BACAAN YANG DIBERIKAN ->
Cinta adalah alasanku untuk pulang. Ke hatimu.
—@noffret
—@noffret
Di pagi pertama bulan Februari saya terbangun di sebuah hotel, yang jauhnya bermil-mil dari rumah. Begitu mata terbuka, saya meraih ponsel, dan mendapati pukul 03:50 pagi. Saya bangkit, menuju kamar mandi untuk cuci muka dan bercukur, lalu membuat kopi. Itu hari ke-14 saya di hotel tersebut—setengah bulan sebelumnya saya harus pergi meninggalkan rumah untuk suatu urusan kerja.
Pekerjaan kadang membuatmu pergi ke tempat jauh yang tidak kauinginkan, begitu pula saya. Setengah bulan yang lalu saya masih menjalani kehidupan yang nyaman sebagai orang rumahan. Sampai kemudian sebuah telepon datang, dan saya harus meninggalkan rumah, menempuh perjalanan berjam-jam, melintasi darat dan lautan. Sekarang saya terdampar di hotel ini, duduk di atas tempat tidur, menunggu air mendidih untuk membuat kopi.
Saya menyobek sachet kopi, memasukkannya ke mug bersama gula, dan menuangkan air panas ke dalamnya. Setelah itu membuka pintu samping kamar yang berhadapan dengan kolam renang, lalu duduk di atas kursi depan kamar sambil mulai menghirup kopi yang masih mengepulkan asap. Saya menyulut rokok, dan mengisapnya dengan nikmat. Kolam renang terlihat sepi, karena para tamu hotel mungkin masih terlelap tidur. Atau sedang sibuk dengan pasangannya.
Selalu menyenangkan menikmati saat-saat seperti itu. Sendirian, duduk santai di tempat yang hening, dan merokok. Hanya bersama kopi. Dan sedikit pikiran di kepala.
Ketika sedang menikmati kesendirian yang nyaman itulah, sesosok bayangan muncul dari balik lampu temaram taman. Karena mata saya agak minus, saya harus memfokuskan pandangan untuk mengenali bayangan itu. Ternyata seorang wanita, salah satu tamu hotel, yang beberapa kali bertemu dengan saya sewaktu di front desk. Usianya mungkin 60 tahunan, tapi tampak masih segar, dan berwajah ramah. Berdasarkan percakapan sekilas beberapa hari sebelumnya, saya tahu dia datang dari Prancis.
Wanita itu agak terkejut melihat saya sedang duduk sendirian di depan kamar. Tapi kemudian segera tersenyum ramah dan menyapa, “Tidak bisa tidur, eh?”
Saya membalas senyumnya. “Sebenarnya, saya baru saja bangun.”

BAHAN YANG TERSEDIA ->
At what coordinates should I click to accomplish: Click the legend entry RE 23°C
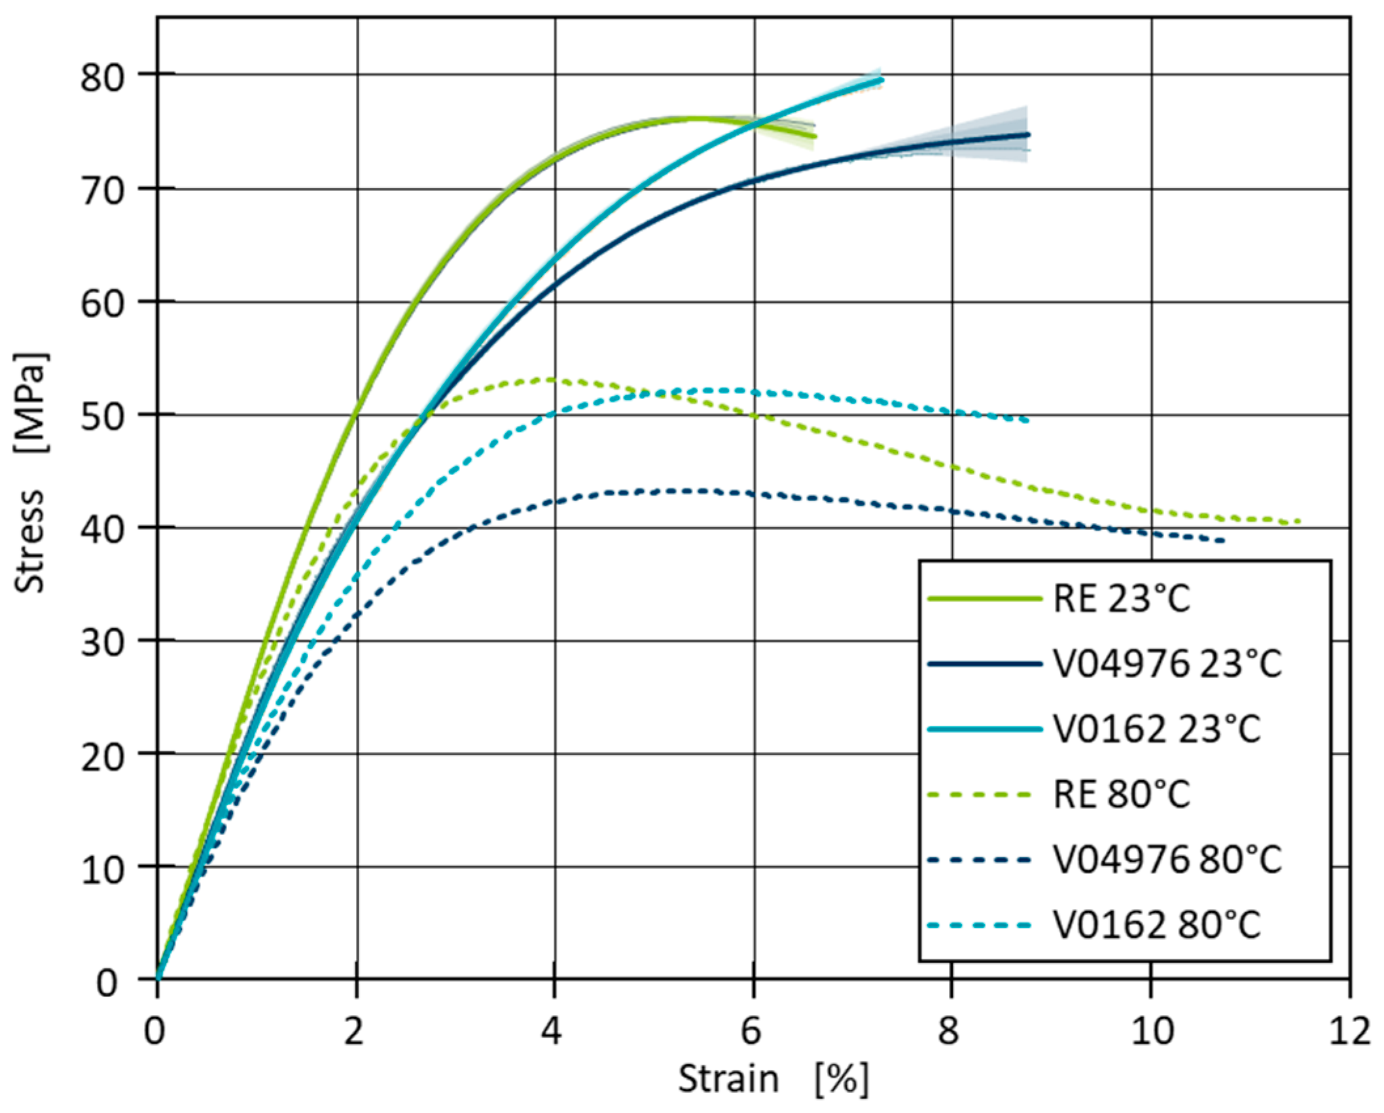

SOAL SINGKAT 1 ->
Tulis ulang bacaan dari "Cinta adalah alasanku" sampai "untuk membuat kopi.", dan ganti kata "hotel" dengan "penginapan".
SOAL SINGKAT 2 ->
Teruskan cerita tentang pagi di hotel dan obrolan dengan wanita dari Prancis itu, mulai setelah kalimat terakhir yang ada.
Bahan ini sama sekali tidak berkaitan dengan bacaan.

HASIL LATIHAN 1 ->
Cinta adalah alasanku untuk pulang. Ke hatimu.
—@noffret
—@noffret
Di pagi pertama bulan Februari saya terbangun di sebuah penginapan, yang jauhnya bermil-mil dari rumah. Begitu mata terbuka, saya meraih ponsel, dan mendapati pukul 03:50 pagi. Saya bangkit, menuju kamar mandi untuk cuci muka dan bercukur, lalu membuat kopi. Itu hari ke-14 saya di penginapan tersebut—setengah bulan sebelumnya saya harus pergi meninggalkan rumah untuk suatu urusan kerja.
Pekerjaan kadang membuatmu pergi ke tempat jauh yang tidak kauinginkan, begitu pula saya. Setengah bulan yang lalu saya masih menjalani kehidupan yang nyaman sebagai orang rumahan. Sampai kemudian sebuah telepon datang, dan saya harus meninggalkan rumah, menempuh perjalanan berjam-jam, melintasi darat dan lautan. Sekarang saya terdampar di penginapan ini, duduk di atas tempat tidur, menunggu air mendidih untuk membuat kopi.

HASIL LATIHAN 2 ->
“Selalu menyenangkan bangun pagi,” sahutnya, masih dengan senyum ramah. “Saya biasa jalan-jalan setiap pagi begini. Udaranya masih bersih.”
Ucapan itu agak membuat saya salah tingkah, karena sedang memegangi rokok. Tapi rupanya dia wanita yang sensitif, dan dia buru-buru berkata sambil menatap ke arah rokok di tangan saya, “Pas de problème, nikmati rokokmu.”
Setelah itu dia berdiri tak jauh di hadapan saya, sambil menatap kolam yang masih lengang. “Tidak ingin berenang?” ujarnya.
“Mandi sepagi ini adalah hal terakhir yang saya inginkan, Ma’am.”
Dia tertawa. Lalu kami pun bercakap-cakap, mengobrolkan hal-hal ringan, sambil dia menggerak-gerakkan tubuh seperti orang berolah raga ringan. Tidak lama kemudian, mungkin karena capek, dia mendekati tempat saya duduk, lalu menarik satu kursi di depan saya.
“Anda ingin kopi?” saya menawarkan.
“Merci,” jawabnya. “Sudah lama saya meninggalkan kopi. Agak kurang baik bagi jantung saya yang lemah. Well, sepertinya kau sendirian di sini. Wisata?”
“Tidak. Urusan pekerjaan.”
Dia mengangguk. “Waktu bertemu denganmu beberapa hari lalu, saya sudah mengira kau bukan wisatawan. Kau selalu tampak buru-buru.”
Saya tersenyum. “Hanya di pagi seperti ini saya bisa agak santai.”
“Kau menikah?”
“Tidak.”
“Gay?”
“Well, saya belum menemukan wanita yang ingin saya ajak nikah.”
Dia tersenyum keibuan. “Anak lelaki saya mungkin seusiamu. Dia juga terlalu sibuk dengan pekerjaannya, dan mungkin lupa untuk mencari pacar. Kadang-kadang dia bahkan bilang ingin hidup melajang. Saya bilang kepadanya, seorang lelaki tidak akan pernah tahu arti pulang sebelum ia memiliki seorang pasangan.”
“Pulang…?” saya memastikan tidak salah dengar. “Rentrer à la maison?”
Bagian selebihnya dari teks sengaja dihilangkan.